Les particules fines dans l’air auraient elles une incidence sur la propagation du virus ?

Nous entrons dans une phase critique de la crise sanitaire mondiale déclenchée par le coronavirus le plus pernicieux de l’histoire récente de l’humanité. Le monde entier s’échine à trouver des moyens pour ralentir la diffusion de ce virus, qui reste mystérieux à bien des égards. Confinement, dépistages massifs ou traitements médicamenteux (dont la désormais fameuse chloroquine), ne sont qu’autant de tentatives allant dans ce sens. La situation sanitaire est très volatile. Elle évolue très rapidement et nous sommes soumis à un flux d’informations permanents. Comment voir plus clair dans une situation inédite aussi bien par sa gravité que par le niveau d’incertitude qui la caractérise?

Nous proposons ici une analyse du versant environnemental de la crise. Les intersections de la crise environnementale que nous connaissons depuis quelques décennies, et la crise sanitaire actuelle sont, à la vérité, multiples. Nous commençons ici par le lien le plus direct, s’agissant d’une maladie provoquée par un virus respiratoire : le rôle de la pollution de l’air.

Effet du confinement sur la pollution de l’air

La première grille d’analyse du versant environnemental de la crise pandémique actuelle a essentiellement porté sur les conséquences des politiques de confinement appliquées en Chine sur la pollution de l’air.
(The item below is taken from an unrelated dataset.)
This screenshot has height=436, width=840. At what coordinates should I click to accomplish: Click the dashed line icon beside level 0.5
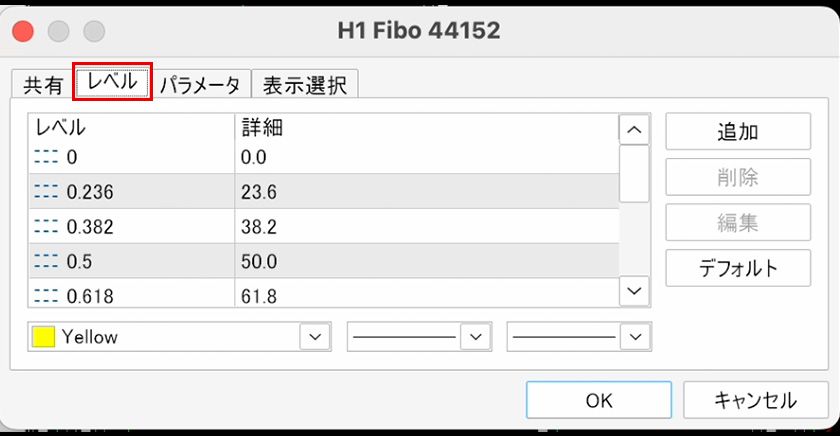tap(48, 260)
Dans un précédent article , nous avions évoqué l’incidence radicale de la quarantaine en Chine. Les effets du confinement sur la pollution de l’air ne se sont pas fait attendre. Il a été constaté qu’un arrêt suffisamment prolongé des activités les plus polluantes peut faire reculer de façon spectaculaire la pollution de l’air.

Cet effet bénéfique du confinement sur la pollution de l’air a été aussi observé dans les autres régions soumises à cette régulation stricte. Par exemple, le cas du continent européen, dont l’Italie, la France et l’Espagne vient d’être solidement documenté,  avec dans certains cas des effets spectaculaires. Ainsi, pour ceux qui redoutent l’air frelaté du côté du périphérique parisien, un journaliste interrogé par France 3 Ile-de-France rapporte : « …le trafic automobile n’a rien à voir avec ce qu’il est d’habitude. Certains l’ont bien remarqué, ceux qui habitent le long des grands axes. Le long du périphérique, par exemple, l’air qu’on respire est le même que celui qu’on respire dans les grands parcs. C’est du jamais vu ».

Mais, pour autant, la pollution de l’air aux niveaux extrêmes que l’on connaît dans les grandes métropoles mondiales, aurait-elle quelque chose à avoir avec la dynamique épidémique mortifère du COVID-19 ? La question est beaucoup plus compliquée que celle portant sur l’effet d’une politique de confinement sur la qualité de l’air. Quelques pistes commencent à émerger.

Particules fines comme autoroute du COVID-19 ?

Ainsi une récente étude italienne (rapportée, entre autres, ici) suggère que les particules fines dans l’air pourraient transporter le virus du Covid-19. Selon cette étude, il y aurait une corrélation entre le taux élevé des particules fines et l’augmentation des cas de contamination par le coronavirus. En Italie, les régions les plus touchées étaient aussi les plus polluées.
Plus précisément, les chercheurs italiens ont évalué la concentration de particules fines dans plusieurs villes italiennes, entre le 10 février et le 29 février, et ils ont observé que les régions les plus touchées par le virus, à l’instar de la vallée de Pô, étaient également les plus polluées. L’hypothèse qu’ils ont en tiré est que le virus pourrait bien « surfer » sur les particules fines en suspension dans l’air, ce qui impliquerait une forme de transmission aérienne du virus. La contagiosité très élevée de la maladie s’expliquerait alors par ce mode de transmission. Comme indiqué par les chercheurs, cela aurait aussi une implication fâcheuse pour l’efficacité des fameux gestes « barrage » utilement martelés par les autorités sanitaires. Ainsi, la distance d’un mètre minimum entre deux individus pourrait s’avérer insuffisante. Le port d’un masque devrait alors être généralisé comme en Asie. Bien sûr, les conclusions de l’équipe italienne n’ont pas encore été confirmées, mais elles ouvrent une voie de recherche, nous semble-t-il, intéressante et potentiellement majeure.

Une conclusion positive

Il y a une lecture plus positive de ces conclusions. Comme indiqué en introduction, il est maintenant établi qu’à la fin de périodes de confinement suffisamment longues et suffisamment respectées par les populations, la présence des particules fines dans l’air serait drastiquement réduite. Ce qui permettrait donc, si l’on croit les conclusions de cette étude italienne, de limiter la contagiosité du COVID-19. Bien sûr ceci n’exonère pas les autorités de mettre en place le plan de déconfinement le plus approprié.